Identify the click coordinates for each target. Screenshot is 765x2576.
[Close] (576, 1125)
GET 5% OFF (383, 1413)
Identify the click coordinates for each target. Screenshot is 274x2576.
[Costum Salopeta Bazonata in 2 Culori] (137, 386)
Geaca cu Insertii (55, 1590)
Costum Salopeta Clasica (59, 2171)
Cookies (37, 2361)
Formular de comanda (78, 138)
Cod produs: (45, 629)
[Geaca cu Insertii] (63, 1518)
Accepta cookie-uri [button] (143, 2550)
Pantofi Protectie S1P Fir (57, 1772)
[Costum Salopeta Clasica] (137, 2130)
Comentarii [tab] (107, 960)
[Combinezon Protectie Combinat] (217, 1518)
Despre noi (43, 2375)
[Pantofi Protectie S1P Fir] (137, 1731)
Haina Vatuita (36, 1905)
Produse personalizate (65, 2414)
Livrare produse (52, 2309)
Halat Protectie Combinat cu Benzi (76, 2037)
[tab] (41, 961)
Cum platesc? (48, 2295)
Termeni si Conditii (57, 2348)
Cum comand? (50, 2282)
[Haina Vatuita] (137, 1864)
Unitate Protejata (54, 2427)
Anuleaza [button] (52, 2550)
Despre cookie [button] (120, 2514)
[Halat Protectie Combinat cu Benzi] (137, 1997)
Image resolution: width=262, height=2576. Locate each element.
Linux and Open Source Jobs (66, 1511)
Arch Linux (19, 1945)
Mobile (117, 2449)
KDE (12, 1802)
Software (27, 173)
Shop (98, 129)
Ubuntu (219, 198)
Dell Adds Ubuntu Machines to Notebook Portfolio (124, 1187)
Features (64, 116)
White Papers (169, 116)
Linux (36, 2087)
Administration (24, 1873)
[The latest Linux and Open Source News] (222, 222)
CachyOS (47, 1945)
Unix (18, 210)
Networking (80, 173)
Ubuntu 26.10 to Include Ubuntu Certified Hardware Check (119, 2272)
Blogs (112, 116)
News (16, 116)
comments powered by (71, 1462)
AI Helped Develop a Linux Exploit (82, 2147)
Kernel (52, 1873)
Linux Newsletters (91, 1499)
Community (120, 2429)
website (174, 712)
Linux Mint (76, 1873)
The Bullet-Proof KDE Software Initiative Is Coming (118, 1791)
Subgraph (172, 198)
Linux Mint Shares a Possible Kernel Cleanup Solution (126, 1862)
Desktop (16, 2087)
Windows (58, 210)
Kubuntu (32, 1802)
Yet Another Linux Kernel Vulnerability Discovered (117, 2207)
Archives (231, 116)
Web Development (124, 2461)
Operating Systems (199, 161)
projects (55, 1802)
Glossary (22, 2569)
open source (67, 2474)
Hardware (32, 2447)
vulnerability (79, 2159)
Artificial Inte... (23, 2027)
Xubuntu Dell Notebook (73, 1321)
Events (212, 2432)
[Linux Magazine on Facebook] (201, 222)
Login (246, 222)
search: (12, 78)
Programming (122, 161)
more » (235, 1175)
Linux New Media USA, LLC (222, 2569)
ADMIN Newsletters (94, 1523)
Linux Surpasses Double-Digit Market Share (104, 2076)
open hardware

- [What the task requires] Please give the number of lines in the data above that include the string "Screenshot", and nothing else.

- [Written solution] 2